So many sayings that are simply not true and are used daily.
Zulus Polished Cows dung for flooring as it dries hard and smooth even has some sort repellent towards certain insects.
Come on what other rubbish sayings are there?
I dont know about rubbish sayings but I know about rubbish topics 🙂
To die for (go on then be my guest)
A bird in the hand is worth two in the bush!?!
thats a good saying surely?
A hand in the bush and who cares about the other bird
put lipstick on a pig ... it's still a pig
don't look at the mantle piece when poking the fire
it's not the size of the nail but the hammer that hits it
cover the face and **** the base
every hole's a goal
can sprinkle glitter on a dog sh1t.....
All good things come to he who waits
not true at all.
you can't polish a turd...
but you can roll it in glitter
All good things must come to an end
An apple a day keeps the doctor away
An army marches on its stomach
also not true
Rarer than horses teeth
"cheap as chips" 😕
er, Dave, i've never heard anyone say that until now...
The Titanic wasn't sunk in a day
Cleanliness is next to godliness
Nope!!!
The Titanic wasn't sunk in a day
Never heard that one before
Rarer than horses teeth
Hens.
I'm going to split hair, in the true spirit of STW pedantry, because I'm bored. A floor made of dung is not a "turd", it is a floor.
"A turd" is a dollop of faecal matter, broadly speaking having the form it is given by the process of being expelled from the rectum. It is questionable whether it is properly applied to something too liquid to retain its shape. Using the term to describe, say, a slurry pit would be inaccurate. A slurry pit may contain matter which used to be turds, but it is not itself a turd, and it probably does not contain turds either as they will havee been broken down into an amorphous mass, losing their shape and individual identity. Using the epxression to describe a floor made of dried faecal matter is likewise inaccurate.

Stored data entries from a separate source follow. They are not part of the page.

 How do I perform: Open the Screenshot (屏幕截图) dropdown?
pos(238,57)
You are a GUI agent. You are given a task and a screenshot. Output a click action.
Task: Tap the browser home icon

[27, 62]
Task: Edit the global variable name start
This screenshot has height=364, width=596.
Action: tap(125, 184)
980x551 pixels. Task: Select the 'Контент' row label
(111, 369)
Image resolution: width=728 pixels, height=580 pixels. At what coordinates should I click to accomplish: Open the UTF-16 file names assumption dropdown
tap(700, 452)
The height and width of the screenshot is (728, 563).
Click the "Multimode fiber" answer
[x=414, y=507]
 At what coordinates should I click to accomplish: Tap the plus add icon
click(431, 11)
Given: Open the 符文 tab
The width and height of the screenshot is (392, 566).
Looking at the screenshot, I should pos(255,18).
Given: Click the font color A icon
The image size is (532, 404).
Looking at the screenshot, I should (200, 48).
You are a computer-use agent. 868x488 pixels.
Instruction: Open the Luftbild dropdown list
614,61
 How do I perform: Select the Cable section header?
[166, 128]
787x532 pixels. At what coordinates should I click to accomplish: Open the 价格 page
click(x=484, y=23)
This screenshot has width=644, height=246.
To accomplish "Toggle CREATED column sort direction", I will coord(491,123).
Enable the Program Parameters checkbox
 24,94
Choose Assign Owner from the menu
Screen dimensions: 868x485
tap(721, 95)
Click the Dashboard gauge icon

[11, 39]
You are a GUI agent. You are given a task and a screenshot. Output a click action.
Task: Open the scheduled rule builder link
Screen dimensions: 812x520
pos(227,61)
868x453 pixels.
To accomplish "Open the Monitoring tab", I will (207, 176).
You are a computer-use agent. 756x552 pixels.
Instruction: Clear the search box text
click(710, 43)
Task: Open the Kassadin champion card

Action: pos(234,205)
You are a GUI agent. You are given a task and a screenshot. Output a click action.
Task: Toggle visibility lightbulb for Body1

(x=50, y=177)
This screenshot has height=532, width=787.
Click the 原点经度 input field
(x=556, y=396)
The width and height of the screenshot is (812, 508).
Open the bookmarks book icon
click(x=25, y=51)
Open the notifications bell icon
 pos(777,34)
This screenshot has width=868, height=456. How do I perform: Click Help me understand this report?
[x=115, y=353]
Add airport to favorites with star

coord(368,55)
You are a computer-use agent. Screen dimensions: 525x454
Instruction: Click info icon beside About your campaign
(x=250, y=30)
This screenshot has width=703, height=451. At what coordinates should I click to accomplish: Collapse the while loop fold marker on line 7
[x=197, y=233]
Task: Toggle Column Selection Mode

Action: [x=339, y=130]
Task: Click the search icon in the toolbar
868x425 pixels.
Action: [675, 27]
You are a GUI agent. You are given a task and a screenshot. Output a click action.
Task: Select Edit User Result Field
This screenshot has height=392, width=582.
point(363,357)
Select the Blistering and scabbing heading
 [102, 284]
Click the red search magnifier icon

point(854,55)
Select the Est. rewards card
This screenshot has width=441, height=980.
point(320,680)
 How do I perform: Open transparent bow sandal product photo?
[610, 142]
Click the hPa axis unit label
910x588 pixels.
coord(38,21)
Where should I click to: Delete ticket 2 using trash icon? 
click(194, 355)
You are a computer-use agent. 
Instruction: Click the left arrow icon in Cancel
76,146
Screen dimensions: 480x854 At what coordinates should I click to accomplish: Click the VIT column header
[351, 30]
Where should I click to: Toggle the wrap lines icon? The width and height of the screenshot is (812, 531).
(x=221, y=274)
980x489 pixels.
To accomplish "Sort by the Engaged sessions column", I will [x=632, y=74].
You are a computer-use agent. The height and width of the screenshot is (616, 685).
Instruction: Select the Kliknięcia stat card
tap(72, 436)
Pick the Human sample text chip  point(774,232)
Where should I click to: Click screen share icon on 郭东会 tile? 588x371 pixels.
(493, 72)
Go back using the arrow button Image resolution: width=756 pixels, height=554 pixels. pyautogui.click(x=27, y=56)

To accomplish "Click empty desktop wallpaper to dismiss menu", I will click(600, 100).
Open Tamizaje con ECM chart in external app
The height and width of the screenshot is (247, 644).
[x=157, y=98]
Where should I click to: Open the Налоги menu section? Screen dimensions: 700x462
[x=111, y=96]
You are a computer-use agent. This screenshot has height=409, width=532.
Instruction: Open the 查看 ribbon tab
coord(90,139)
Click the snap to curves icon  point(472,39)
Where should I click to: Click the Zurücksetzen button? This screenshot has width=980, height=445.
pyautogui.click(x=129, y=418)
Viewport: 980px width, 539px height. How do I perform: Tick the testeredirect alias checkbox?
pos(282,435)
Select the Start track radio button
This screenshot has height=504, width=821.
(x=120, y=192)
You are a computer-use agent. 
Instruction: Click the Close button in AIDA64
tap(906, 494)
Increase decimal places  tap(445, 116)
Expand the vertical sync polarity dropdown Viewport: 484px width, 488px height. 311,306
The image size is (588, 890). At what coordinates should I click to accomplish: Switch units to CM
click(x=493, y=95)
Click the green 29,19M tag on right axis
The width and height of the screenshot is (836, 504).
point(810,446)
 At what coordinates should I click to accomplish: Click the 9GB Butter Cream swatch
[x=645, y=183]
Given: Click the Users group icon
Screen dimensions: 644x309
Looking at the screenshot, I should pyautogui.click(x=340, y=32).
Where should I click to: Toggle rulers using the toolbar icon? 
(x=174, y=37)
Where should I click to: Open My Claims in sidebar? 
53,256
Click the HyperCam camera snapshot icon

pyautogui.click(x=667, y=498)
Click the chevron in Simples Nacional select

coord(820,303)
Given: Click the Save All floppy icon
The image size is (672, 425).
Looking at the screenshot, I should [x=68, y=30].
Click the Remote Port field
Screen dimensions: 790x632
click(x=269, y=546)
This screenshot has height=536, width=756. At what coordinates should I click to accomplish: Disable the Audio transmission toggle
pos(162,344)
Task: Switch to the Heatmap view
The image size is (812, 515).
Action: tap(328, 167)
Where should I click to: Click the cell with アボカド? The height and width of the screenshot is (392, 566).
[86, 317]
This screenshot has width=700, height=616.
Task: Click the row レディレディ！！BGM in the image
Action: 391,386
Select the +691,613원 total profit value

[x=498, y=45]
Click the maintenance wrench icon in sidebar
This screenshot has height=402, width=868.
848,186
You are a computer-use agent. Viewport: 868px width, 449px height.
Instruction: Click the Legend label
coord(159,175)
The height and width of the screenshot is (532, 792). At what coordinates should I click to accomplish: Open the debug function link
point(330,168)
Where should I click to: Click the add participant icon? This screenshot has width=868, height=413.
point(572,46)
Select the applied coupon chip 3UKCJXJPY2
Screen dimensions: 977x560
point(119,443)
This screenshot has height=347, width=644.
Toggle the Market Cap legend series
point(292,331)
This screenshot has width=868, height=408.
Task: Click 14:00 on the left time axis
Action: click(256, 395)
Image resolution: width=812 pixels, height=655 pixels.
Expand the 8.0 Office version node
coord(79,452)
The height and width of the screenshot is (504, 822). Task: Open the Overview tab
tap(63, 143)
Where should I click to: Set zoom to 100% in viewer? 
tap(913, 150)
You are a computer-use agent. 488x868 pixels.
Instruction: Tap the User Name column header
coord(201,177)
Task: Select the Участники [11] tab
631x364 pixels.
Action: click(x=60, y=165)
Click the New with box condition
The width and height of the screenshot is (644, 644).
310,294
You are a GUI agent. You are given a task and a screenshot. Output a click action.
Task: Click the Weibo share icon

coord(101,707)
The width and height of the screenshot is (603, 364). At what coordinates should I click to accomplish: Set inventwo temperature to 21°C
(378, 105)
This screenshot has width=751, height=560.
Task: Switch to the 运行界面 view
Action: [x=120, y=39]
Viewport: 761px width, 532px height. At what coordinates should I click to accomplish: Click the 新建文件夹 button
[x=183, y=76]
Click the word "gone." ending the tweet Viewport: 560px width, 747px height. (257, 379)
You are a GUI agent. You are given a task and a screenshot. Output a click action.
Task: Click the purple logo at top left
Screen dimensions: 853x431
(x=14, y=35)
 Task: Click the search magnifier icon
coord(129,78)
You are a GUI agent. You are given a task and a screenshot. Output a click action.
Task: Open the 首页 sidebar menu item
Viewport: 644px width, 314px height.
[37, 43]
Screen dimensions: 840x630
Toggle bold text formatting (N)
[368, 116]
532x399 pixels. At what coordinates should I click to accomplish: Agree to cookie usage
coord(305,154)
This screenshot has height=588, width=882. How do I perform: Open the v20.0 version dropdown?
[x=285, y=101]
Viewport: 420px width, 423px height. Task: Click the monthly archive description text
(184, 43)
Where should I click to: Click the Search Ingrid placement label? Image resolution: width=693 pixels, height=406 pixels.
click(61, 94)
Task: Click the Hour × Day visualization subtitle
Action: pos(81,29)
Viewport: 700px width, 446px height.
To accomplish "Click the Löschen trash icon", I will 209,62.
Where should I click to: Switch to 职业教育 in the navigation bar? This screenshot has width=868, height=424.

It remains true that you cannot polish a turd. I accept that you can polish a floor, even if it is made of dried faecal matter. Clearly, the expression "you cannot polish a floor" isn't a thing. If it was, I agree that it would be manifestly incorrect. 🙂
Fail on the OP. It's actually "however much you polish a turd, it's still a turd"
Hens.
Rarer than horse's hens?
Crime doesn't pay
Well it seems to doesnt it?
I'm going to split hair,
Pretty stupid saying right there. How do you split a hair?
Good things come in small packages.
No, good things come in bike sized packages.
like a chipmonk on acid
it's not the size of your cock, it's the speed of your arse
I thought the phrase "You can't polish a turd" meant that you can "French it" (by adding a moustache), "American it" by putting it in a long roll, so you could "Polish it" by giving it some vodka?
Fail on the OP. It's actually "however much you polish a turd, it's still a turd"
That's not the same saying and not a very common one.
[url= http://www.singletrackworld.com/forum/topic/what-would-you-post-to-nick-griffin#post-1638144 ]I give you Exhibit A[/url]
The American habit of saying "I could care less", when they mean that they could not care less.
You are what you eat
The STW habit of saying "epic all dayer", when they mean a 4 and a half hour (most of which is spent at a pub) bimble on a popular cycling route.
organic - the "bird" saying is actually pretty logical. It means (literally) the bird you've killed (that you can eat) is worth more than the 2 birds you haven't/can't kill(ed) (and therefore can't eat).
Or more broadly - be thankful for what you've got 🙂
Probably....
You can't have your cake and eat it.
organic - the "bird" saying is actually pretty logical. It means (literally) the bird you've killed (that you can eat) is worth more than the 2 birds you haven't/can't kill(ed) (and therefore can't eat).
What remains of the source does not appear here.